Mark Twain Quotes About Hawaii
Mark Twain Remarks about the Hawaiian Islands
QUESTION
Mark Twain’s opinions of Hawaii have become some of his many famous quotations. What did he say, and when?
ANSWER
Mark Twain (1835-1910) loved Hawaii. He spent four months exploring the Hawaiian islands in 1866 as a reporter for the Sacramento Union newspaper. His 25 letters about the Sandwich Islands (as he called Hawaii) were most Americans’ first information about Hawaii and were part of the beginning of Twain’s fame as a writer.
You can read Twain’s writings about Hawaii in his book Roughing It in the Sandwich Islands, available in paperback on Amazon, by clicking the link in this paragraph.
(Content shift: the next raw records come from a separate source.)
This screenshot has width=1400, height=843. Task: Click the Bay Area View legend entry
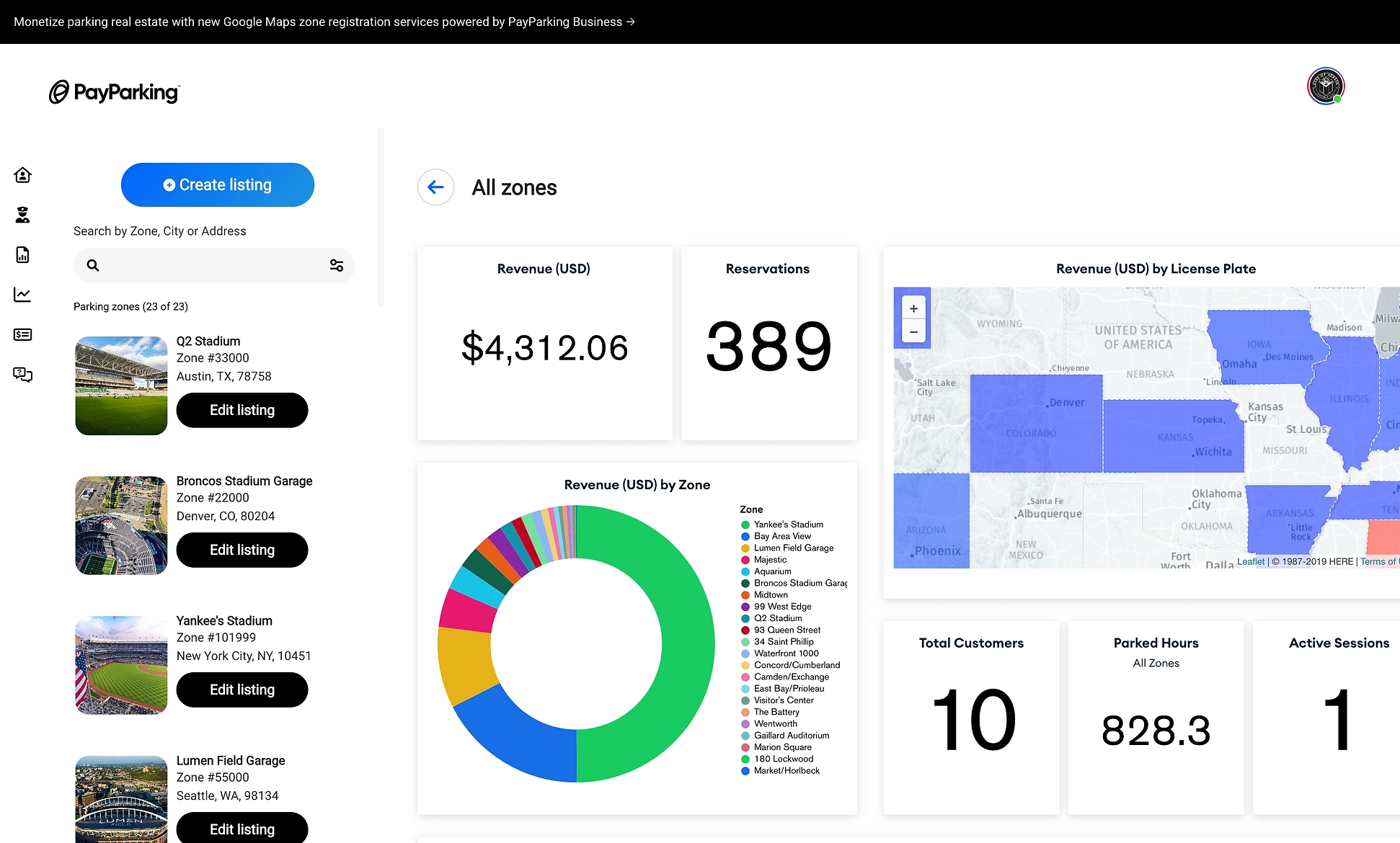point(782,536)
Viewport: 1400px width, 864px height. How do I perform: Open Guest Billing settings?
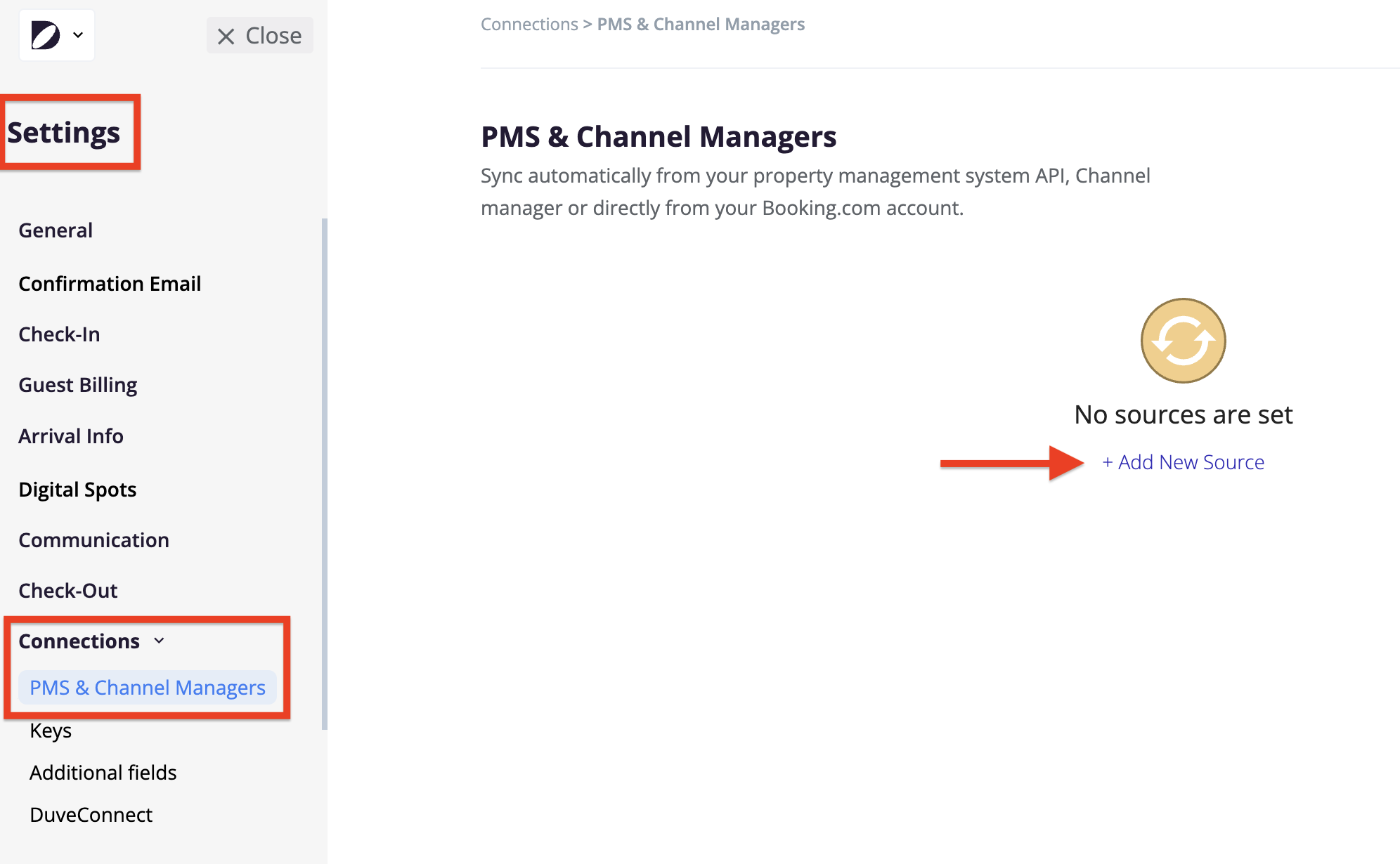pyautogui.click(x=77, y=385)
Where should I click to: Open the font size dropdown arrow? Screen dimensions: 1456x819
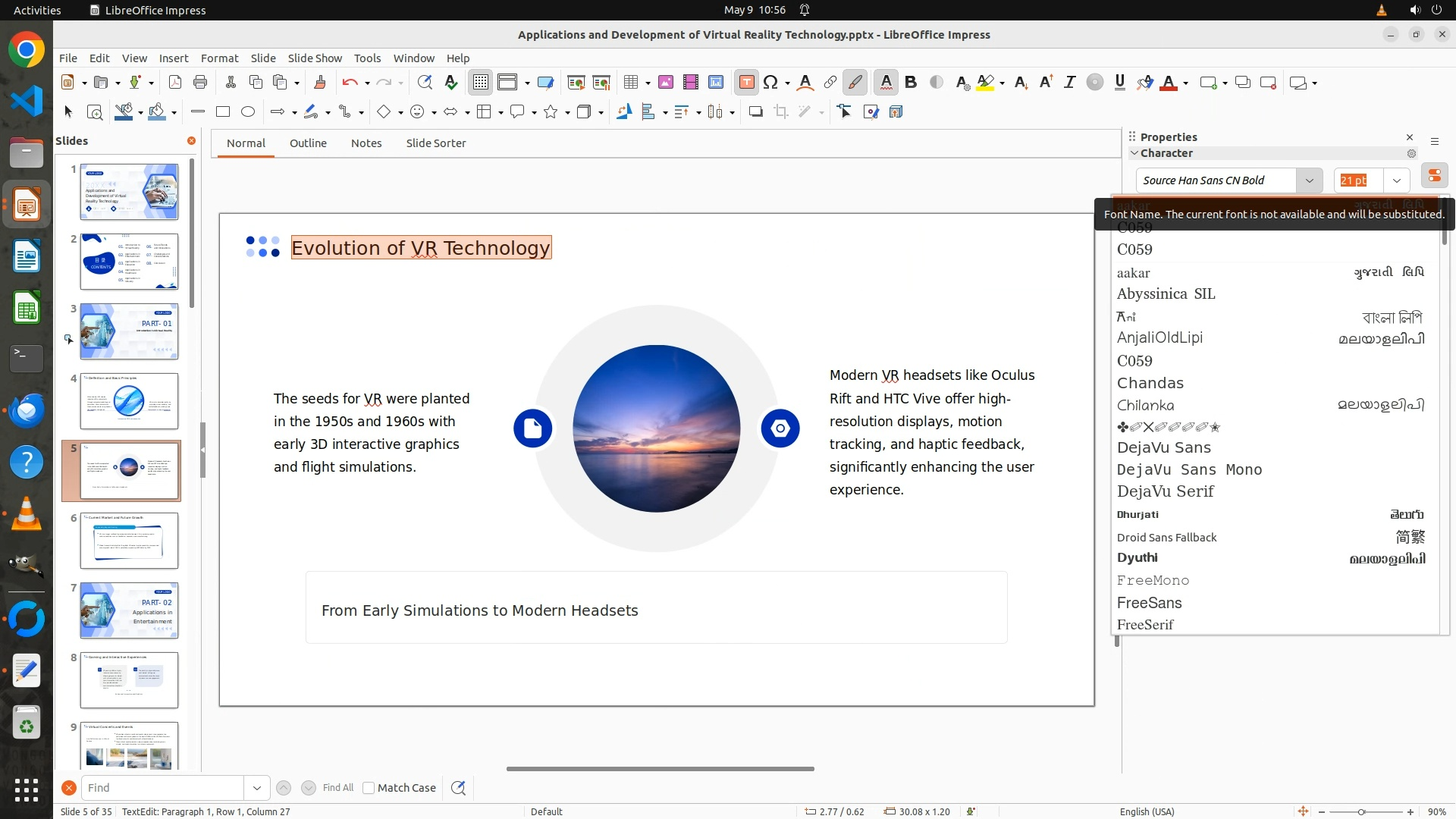coord(1396,180)
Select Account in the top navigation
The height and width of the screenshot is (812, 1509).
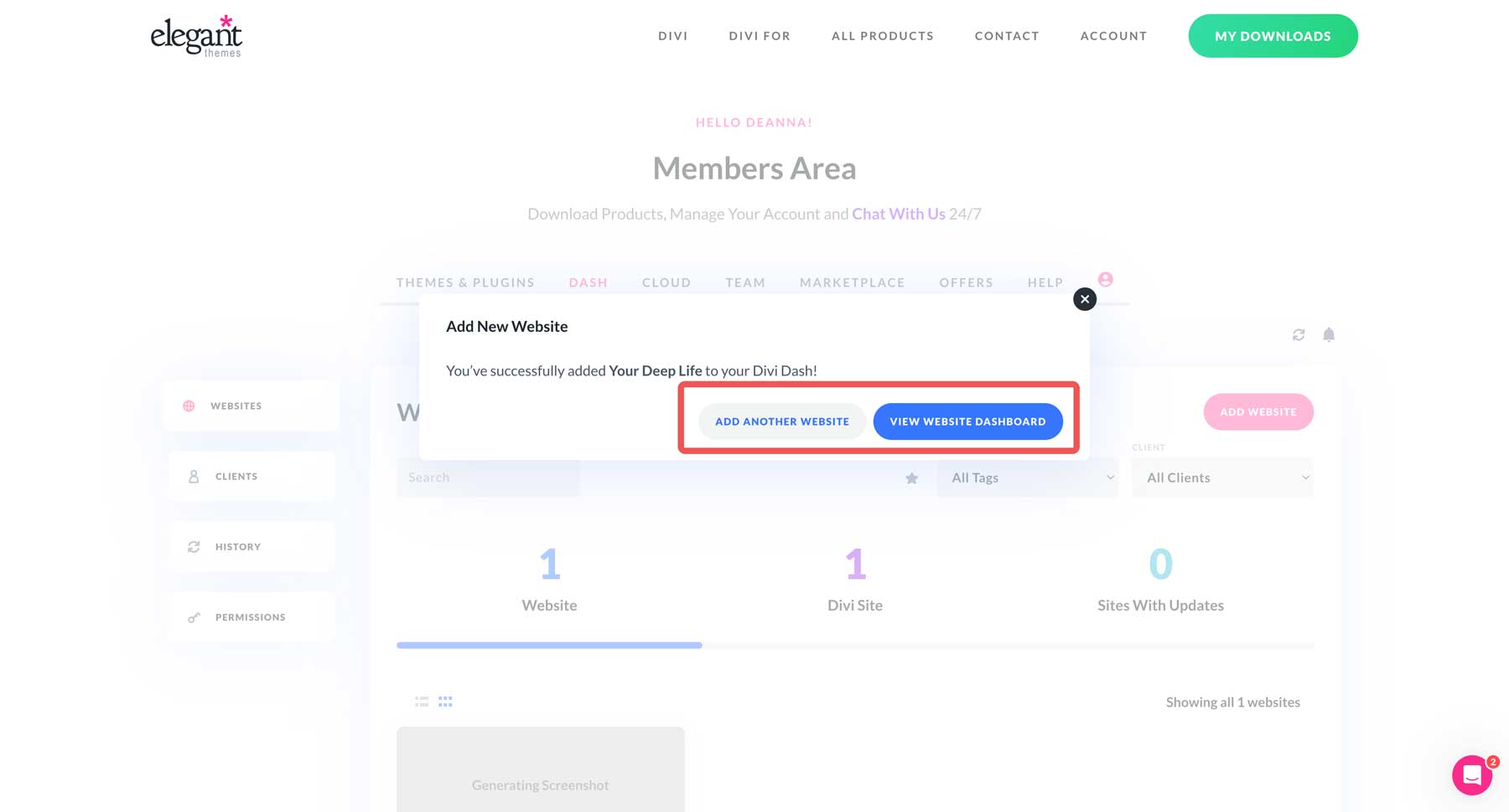pos(1113,36)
Twain called Hawaii “The loveliest fleet of islands that lies anchored in any ocean.” Like me, he often thought about Hawaii when he was not there. That’s why my favorite Mark Twain quote about Hawaii is this one:
“No alien land in all the world has any deep strong charm for me but that one, no other land could so longingly and so beseechingly haunt me, sleeping and waking, through half a lifetime, as that one has done. Other things leave me, but it abides; other things change, but it remains the same. For me the balmy airs are always blowing, its summer seas flashing in the sun; the pulsing of its surfbeat is in my ear; I can see its garlanded crags, its leaping cascades, its plumy palms drowsing by the shore, its remote summits floating like islands above the cloud wrack; I can feel the spirit of its wildland solitudes, I can hear the splash of its brooks; in my nostrils still lives the breath of flowers that perished twenty years ago.”